* [INFORMAZIONI ESTRATTE]:
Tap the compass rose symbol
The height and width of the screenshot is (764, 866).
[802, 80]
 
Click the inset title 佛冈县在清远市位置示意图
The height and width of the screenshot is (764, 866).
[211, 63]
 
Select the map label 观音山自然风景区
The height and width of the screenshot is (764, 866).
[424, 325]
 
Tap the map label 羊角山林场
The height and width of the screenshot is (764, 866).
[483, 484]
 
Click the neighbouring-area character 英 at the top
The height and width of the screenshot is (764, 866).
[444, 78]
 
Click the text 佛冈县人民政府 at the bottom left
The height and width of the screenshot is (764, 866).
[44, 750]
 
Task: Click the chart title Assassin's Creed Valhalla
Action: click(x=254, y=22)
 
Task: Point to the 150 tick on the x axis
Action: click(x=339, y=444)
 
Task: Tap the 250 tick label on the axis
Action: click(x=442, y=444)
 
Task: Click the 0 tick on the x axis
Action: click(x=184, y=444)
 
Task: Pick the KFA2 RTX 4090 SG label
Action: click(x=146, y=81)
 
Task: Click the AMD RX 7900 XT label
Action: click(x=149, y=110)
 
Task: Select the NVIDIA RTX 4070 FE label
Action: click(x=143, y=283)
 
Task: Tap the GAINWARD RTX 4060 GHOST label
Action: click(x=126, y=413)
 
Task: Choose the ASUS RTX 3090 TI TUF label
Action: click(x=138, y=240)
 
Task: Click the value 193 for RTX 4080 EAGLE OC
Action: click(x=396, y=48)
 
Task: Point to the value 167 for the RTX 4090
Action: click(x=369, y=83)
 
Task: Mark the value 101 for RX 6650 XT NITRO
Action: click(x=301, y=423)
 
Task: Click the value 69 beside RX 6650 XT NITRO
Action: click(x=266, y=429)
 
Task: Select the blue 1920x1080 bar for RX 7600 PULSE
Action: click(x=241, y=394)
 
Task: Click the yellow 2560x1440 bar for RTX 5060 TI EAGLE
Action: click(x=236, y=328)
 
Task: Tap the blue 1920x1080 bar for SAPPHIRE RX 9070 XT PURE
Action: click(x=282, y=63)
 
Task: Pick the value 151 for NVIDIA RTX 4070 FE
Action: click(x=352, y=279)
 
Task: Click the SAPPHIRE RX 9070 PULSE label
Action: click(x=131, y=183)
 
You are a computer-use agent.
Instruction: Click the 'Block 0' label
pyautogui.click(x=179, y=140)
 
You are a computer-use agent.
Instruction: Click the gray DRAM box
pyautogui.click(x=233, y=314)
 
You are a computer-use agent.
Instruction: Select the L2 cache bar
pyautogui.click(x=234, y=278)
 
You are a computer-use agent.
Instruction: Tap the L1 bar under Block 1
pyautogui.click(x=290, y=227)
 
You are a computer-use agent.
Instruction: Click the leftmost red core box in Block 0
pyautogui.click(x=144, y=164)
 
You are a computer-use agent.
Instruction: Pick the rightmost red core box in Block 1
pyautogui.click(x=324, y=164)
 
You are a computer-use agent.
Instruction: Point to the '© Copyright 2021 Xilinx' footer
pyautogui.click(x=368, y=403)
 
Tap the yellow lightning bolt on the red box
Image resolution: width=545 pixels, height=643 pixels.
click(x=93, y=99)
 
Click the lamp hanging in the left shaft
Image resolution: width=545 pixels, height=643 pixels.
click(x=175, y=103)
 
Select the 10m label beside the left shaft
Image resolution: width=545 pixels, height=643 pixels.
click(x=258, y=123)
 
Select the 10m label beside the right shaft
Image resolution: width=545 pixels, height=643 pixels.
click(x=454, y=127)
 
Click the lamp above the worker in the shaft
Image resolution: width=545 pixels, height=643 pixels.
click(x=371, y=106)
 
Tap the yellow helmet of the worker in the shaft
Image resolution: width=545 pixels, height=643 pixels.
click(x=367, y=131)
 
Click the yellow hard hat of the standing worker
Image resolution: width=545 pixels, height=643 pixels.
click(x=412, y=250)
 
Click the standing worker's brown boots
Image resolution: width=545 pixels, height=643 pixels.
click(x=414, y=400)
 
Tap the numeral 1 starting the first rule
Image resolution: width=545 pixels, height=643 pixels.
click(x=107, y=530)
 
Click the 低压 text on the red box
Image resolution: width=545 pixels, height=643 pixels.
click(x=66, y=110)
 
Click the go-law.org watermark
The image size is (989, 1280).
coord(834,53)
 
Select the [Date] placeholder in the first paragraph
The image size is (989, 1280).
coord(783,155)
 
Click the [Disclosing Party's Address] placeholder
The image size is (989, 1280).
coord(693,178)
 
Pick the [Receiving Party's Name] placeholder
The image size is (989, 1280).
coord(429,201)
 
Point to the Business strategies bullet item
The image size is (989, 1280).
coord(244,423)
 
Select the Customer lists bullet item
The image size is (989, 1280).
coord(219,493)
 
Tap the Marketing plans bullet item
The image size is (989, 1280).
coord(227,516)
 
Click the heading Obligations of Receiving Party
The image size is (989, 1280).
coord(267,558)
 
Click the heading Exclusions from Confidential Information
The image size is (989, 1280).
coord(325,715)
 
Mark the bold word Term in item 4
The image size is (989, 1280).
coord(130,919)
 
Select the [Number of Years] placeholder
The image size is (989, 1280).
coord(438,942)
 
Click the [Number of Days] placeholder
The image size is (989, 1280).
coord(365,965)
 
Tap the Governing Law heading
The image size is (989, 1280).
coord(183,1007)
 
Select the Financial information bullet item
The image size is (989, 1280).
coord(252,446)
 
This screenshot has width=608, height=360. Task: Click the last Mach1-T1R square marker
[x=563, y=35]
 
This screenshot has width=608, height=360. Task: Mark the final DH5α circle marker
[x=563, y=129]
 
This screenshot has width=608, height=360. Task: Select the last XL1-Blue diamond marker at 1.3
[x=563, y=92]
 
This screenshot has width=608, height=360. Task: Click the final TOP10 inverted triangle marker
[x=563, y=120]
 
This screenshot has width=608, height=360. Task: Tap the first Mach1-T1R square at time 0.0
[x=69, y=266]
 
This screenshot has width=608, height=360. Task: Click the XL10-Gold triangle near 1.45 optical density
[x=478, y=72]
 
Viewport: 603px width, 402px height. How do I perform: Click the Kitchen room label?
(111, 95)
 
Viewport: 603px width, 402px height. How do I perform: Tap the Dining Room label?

* [OBIETTIVO DEL COMPITO]: Ricopia parola per parola tutte le righe qui sopra, senza cambiare nulla.

* [SOLUZIONE]:
Tap the compass rose symbol
The height and width of the screenshot is (764, 866).
[802, 80]
 
Click the inset title 佛冈县在清远市位置示意图
The height and width of the screenshot is (764, 866).
[211, 63]
 
Select the map label 观音山自然风景区
The height and width of the screenshot is (764, 866).
[424, 325]
 
Tap the map label 羊角山林场
The height and width of the screenshot is (764, 866).
[483, 484]
 
Click the neighbouring-area character 英 at the top
The height and width of the screenshot is (764, 866).
[444, 78]
 
Click the text 佛冈县人民政府 at the bottom left
The height and width of the screenshot is (764, 866).
[44, 750]
 
Task: Click the chart title Assassin's Creed Valhalla
Action: click(x=254, y=22)
 
Task: Point to the 150 tick on the x axis
Action: click(x=339, y=444)
 
Task: Tap the 250 tick label on the axis
Action: click(x=442, y=444)
 
Task: Click the 0 tick on the x axis
Action: click(x=184, y=444)
 
Task: Pick the KFA2 RTX 4090 SG label
Action: click(x=146, y=81)
 
Task: Click the AMD RX 7900 XT label
Action: click(x=149, y=110)
 
Task: Select the NVIDIA RTX 4070 FE label
Action: click(x=143, y=283)
 
Task: Tap the GAINWARD RTX 4060 GHOST label
Action: click(x=126, y=413)
 
Task: Choose the ASUS RTX 3090 TI TUF label
Action: click(x=138, y=240)
 
Task: Click the value 193 for RTX 4080 EAGLE OC
Action: click(x=396, y=48)
 
Task: Point to the value 167 for the RTX 4090
Action: click(x=369, y=83)
 
Task: Mark the value 101 for RX 6650 XT NITRO
Action: click(x=301, y=423)
 
Task: Click the value 69 beside RX 6650 XT NITRO
Action: click(x=266, y=429)
 
Task: Select the blue 1920x1080 bar for RX 7600 PULSE
Action: click(x=241, y=394)
 
Task: Click the yellow 2560x1440 bar for RTX 5060 TI EAGLE
Action: click(x=236, y=328)
 
Task: Tap the blue 1920x1080 bar for SAPPHIRE RX 9070 XT PURE
Action: click(x=282, y=63)
 
Task: Pick the value 151 for NVIDIA RTX 4070 FE
Action: click(x=352, y=279)
 
Task: Click the SAPPHIRE RX 9070 PULSE label
Action: click(x=131, y=183)
 
You are a computer-use agent.
Instruction: Click the 'Block 0' label
pyautogui.click(x=179, y=140)
 
You are a computer-use agent.
Instruction: Click the gray DRAM box
pyautogui.click(x=233, y=314)
 
You are a computer-use agent.
Instruction: Select the L2 cache bar
pyautogui.click(x=234, y=278)
 
You are a computer-use agent.
Instruction: Tap the L1 bar under Block 1
pyautogui.click(x=290, y=227)
 
You are a computer-use agent.
Instruction: Click the leftmost red core box in Block 0
pyautogui.click(x=144, y=164)
 
You are a computer-use agent.
Instruction: Pick the rightmost red core box in Block 1
pyautogui.click(x=324, y=164)
 
You are a computer-use agent.
Instruction: Point to the '© Copyright 2021 Xilinx' footer
pyautogui.click(x=368, y=403)
 
Tap the yellow lightning bolt on the red box
Image resolution: width=545 pixels, height=643 pixels.
click(x=93, y=99)
 
Click the lamp hanging in the left shaft
Image resolution: width=545 pixels, height=643 pixels.
click(x=175, y=103)
 
Select the 10m label beside the left shaft
Image resolution: width=545 pixels, height=643 pixels.
click(x=258, y=123)
 
Select the 10m label beside the right shaft
Image resolution: width=545 pixels, height=643 pixels.
click(x=454, y=127)
 
Click the lamp above the worker in the shaft
Image resolution: width=545 pixels, height=643 pixels.
click(x=371, y=106)
 
Tap the yellow helmet of the worker in the shaft
Image resolution: width=545 pixels, height=643 pixels.
click(x=367, y=131)
 
Click the yellow hard hat of the standing worker
Image resolution: width=545 pixels, height=643 pixels.
click(x=412, y=250)
 
Click the standing worker's brown boots
Image resolution: width=545 pixels, height=643 pixels.
click(x=414, y=400)
 
Tap the numeral 1 starting the first rule
Image resolution: width=545 pixels, height=643 pixels.
click(x=107, y=530)
 
Click the 低压 text on the red box
Image resolution: width=545 pixels, height=643 pixels.
click(x=66, y=110)
 
Click the go-law.org watermark
The image size is (989, 1280).
coord(834,53)
 
Select the [Date] placeholder in the first paragraph
The image size is (989, 1280).
coord(783,155)
 
Click the [Disclosing Party's Address] placeholder
The image size is (989, 1280).
coord(693,178)
 
Pick the [Receiving Party's Name] placeholder
The image size is (989, 1280).
coord(429,201)
 
Point to the Business strategies bullet item
The image size is (989, 1280).
coord(244,423)
 
Select the Customer lists bullet item
The image size is (989, 1280).
coord(219,493)
 
Tap the Marketing plans bullet item
The image size is (989, 1280).
coord(227,516)
 
Click the heading Obligations of Receiving Party
The image size is (989, 1280).
coord(267,558)
 
Click the heading Exclusions from Confidential Information
The image size is (989, 1280).
coord(325,715)
 
Mark the bold word Term in item 4
The image size is (989, 1280).
coord(130,919)
 
Select the [Number of Years] placeholder
The image size is (989, 1280).
coord(438,942)
 
Click the [Number of Days] placeholder
The image size is (989, 1280).
coord(365,965)
 
Tap the Governing Law heading
The image size is (989, 1280).
coord(183,1007)
 
Select the Financial information bullet item
The image size is (989, 1280).
coord(252,446)
 
This screenshot has width=608, height=360. Task: Click the last Mach1-T1R square marker
[x=563, y=35]
 
This screenshot has width=608, height=360. Task: Mark the final DH5α circle marker
[x=563, y=129]
 
This screenshot has width=608, height=360. Task: Select the last XL1-Blue diamond marker at 1.3
[x=563, y=92]
 
This screenshot has width=608, height=360. Task: Click the final TOP10 inverted triangle marker
[x=563, y=120]
 
This screenshot has width=608, height=360. Task: Tap the first Mach1-T1R square at time 0.0
[x=69, y=266]
 
This screenshot has width=608, height=360. Task: Click the XL10-Gold triangle near 1.45 optical density
[x=478, y=72]
 
Viewport: 603px width, 402px height. How do I perform: Click the Kitchen room label?
(111, 95)
 
Viewport: 603px width, 402px height. How do I perform: Tap the Dining Room label?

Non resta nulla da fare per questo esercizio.